Australian Students Claim Free Speech Violations
The University of Queensland in Australia is facing accusations of free speech suppression made by an organizer of the Hong Kong sympathy rallies in Australia, according to the Economist.
The sympathy rallies started as a result of anti-government protests in Hong Kong. During the Australian rally held in July, Chinese nationalists violently disrupted the demonstrators. Relative to population, Australia hosts the most international students in the world, with a third of them coming from China, as reported by the Economist.
Moreover, the Economist reports that 13 campuses in Australia, including the University of Queensland, have a Confucius Institute, a Chinese language school, which is funded by the Chinese government. Some academics and activists have accused these Confucius Institutes of limiting discussions on sensitive topics regarding China.
Concerns over free speech limitations began to grow when Federal Parliament Member Andrew Hastie claimed that Australian freedoms were at stake.
Australian universities tend to deny any attempts at limiting free speech. South China Morning Post reports that Vice-Chancellor of the University of Sydney Michael Spence said that it was “kind of dumb” that students were arguing that supporters of the Chinese government shouldn’t be on campus.
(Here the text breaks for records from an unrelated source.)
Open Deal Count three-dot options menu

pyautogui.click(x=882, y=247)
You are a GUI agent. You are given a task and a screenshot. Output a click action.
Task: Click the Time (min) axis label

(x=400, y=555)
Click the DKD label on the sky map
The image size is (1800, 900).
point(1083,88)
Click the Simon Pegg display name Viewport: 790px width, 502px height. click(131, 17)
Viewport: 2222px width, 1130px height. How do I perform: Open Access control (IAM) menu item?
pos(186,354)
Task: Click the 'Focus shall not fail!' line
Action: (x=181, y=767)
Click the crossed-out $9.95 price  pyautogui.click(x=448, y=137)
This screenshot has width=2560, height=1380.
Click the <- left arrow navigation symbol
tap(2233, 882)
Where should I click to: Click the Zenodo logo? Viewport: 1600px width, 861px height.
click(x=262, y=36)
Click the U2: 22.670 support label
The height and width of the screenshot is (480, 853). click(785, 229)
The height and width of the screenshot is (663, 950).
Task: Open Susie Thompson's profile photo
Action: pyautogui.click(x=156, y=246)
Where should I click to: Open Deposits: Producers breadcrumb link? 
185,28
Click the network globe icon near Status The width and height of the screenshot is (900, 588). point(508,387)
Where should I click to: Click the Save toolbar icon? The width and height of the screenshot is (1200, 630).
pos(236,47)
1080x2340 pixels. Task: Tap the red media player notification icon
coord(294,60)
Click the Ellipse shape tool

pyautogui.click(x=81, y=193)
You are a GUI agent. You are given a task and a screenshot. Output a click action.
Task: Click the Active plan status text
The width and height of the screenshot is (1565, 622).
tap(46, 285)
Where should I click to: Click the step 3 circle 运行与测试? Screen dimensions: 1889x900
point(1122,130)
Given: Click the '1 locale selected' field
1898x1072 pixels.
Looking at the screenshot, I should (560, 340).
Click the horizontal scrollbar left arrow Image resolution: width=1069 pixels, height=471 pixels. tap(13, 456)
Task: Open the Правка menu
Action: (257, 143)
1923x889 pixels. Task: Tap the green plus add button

Some university students have reported threats, including one incident in which Chinese officials went to a student’s home in China to warn his family of the consequences they could face for dissenting.
Australian universities claim they are working with the Australian government to “safeguard security.” However, there have been no efforts to limit universities’ current financial dependence on China. Federal officials may eventually get involved if the government determines the issue to be a security risk.